**Work instruction**
Can you give all the records again without altering a single character?
*** Opening The data ***
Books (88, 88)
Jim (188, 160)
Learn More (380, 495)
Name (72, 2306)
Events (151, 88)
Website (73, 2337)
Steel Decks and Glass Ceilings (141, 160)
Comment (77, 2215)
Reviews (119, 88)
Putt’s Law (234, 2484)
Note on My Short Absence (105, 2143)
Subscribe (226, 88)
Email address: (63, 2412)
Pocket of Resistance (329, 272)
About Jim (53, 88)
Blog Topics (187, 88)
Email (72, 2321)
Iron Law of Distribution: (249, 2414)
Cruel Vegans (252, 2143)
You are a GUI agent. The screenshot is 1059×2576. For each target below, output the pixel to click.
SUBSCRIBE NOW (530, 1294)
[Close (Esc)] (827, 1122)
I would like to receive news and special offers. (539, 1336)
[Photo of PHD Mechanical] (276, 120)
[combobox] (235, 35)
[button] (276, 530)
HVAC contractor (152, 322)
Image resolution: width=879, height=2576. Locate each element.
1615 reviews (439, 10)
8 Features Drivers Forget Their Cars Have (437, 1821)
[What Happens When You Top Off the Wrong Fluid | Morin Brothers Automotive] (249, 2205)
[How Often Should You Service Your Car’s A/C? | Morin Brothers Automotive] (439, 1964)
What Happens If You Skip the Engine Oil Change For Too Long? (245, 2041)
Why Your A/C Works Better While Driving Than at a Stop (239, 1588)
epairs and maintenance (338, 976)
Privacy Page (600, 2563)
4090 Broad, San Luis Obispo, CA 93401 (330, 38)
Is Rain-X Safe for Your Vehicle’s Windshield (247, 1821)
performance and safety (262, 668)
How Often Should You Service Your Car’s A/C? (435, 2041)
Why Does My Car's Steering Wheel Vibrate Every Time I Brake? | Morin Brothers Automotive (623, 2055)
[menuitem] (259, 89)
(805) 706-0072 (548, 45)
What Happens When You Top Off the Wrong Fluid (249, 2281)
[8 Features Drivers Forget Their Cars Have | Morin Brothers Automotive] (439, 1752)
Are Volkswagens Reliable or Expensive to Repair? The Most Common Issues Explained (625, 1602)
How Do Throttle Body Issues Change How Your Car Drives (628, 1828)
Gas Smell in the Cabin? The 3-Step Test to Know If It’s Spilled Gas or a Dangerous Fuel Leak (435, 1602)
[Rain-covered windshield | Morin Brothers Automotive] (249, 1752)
*** Closing The data ***
**Result of the task**
Books (88, 88)
Jim (188, 160)
Learn More (380, 495)
Name (72, 2306)
Events (151, 88)
Website (73, 2337)
Steel Decks and Glass Ceilings (141, 160)
Comment (77, 2215)
Reviews (119, 88)
Putt’s Law (234, 2484)
Note on My Short Absence (105, 2143)
Subscribe (226, 88)
Email address: (63, 2412)
Pocket of Resistance (329, 272)
About Jim (53, 88)
Blog Topics (187, 88)
Email (72, 2321)
Iron Law of Distribution: (249, 2414)
Cruel Vegans (252, 2143)
You are a GUI agent. The screenshot is 1059×2576. For each target below, output the pixel to click.
SUBSCRIBE NOW (530, 1294)
[Close (Esc)] (827, 1122)
I would like to receive news and special offers. (539, 1336)
[Photo of PHD Mechanical] (276, 120)
[combobox] (235, 35)
[button] (276, 530)
HVAC contractor (152, 322)
Image resolution: width=879, height=2576. Locate each element.
1615 reviews (439, 10)
8 Features Drivers Forget Their Cars Have (437, 1821)
[What Happens When You Top Off the Wrong Fluid | Morin Brothers Automotive] (249, 2205)
[How Often Should You Service Your Car’s A/C? | Morin Brothers Automotive] (439, 1964)
What Happens If You Skip the Engine Oil Change For Too Long? (245, 2041)
Why Your A/C Works Better While Driving Than at a Stop (239, 1588)
epairs and maintenance (338, 976)
Privacy Page (600, 2563)
4090 Broad, San Luis Obispo, CA 93401 (330, 38)
Is Rain-X Safe for Your Vehicle’s Windshield (247, 1821)
performance and safety (262, 668)
How Often Should You Service Your Car’s A/C? (435, 2041)
Why Does My Car's Steering Wheel Vibrate Every Time I Brake? | Morin Brothers Automotive (623, 2055)
[menuitem] (259, 89)
(805) 706-0072 (548, 45)
What Happens When You Top Off the Wrong Fluid (249, 2281)
[8 Features Drivers Forget Their Cars Have | Morin Brothers Automotive] (439, 1752)
Are Volkswagens Reliable or Expensive to Repair? The Most Common Issues Explained (625, 1602)
How Do Throttle Body Issues Change How Your Car Drives (628, 1828)
Gas Smell in the Cabin? The 3-Step Test to Know If It’s Spilled Gas or a Dangerous Fuel Leak (435, 1602)
[Rain-covered windshield | Morin Brothers Automotive] (249, 1752)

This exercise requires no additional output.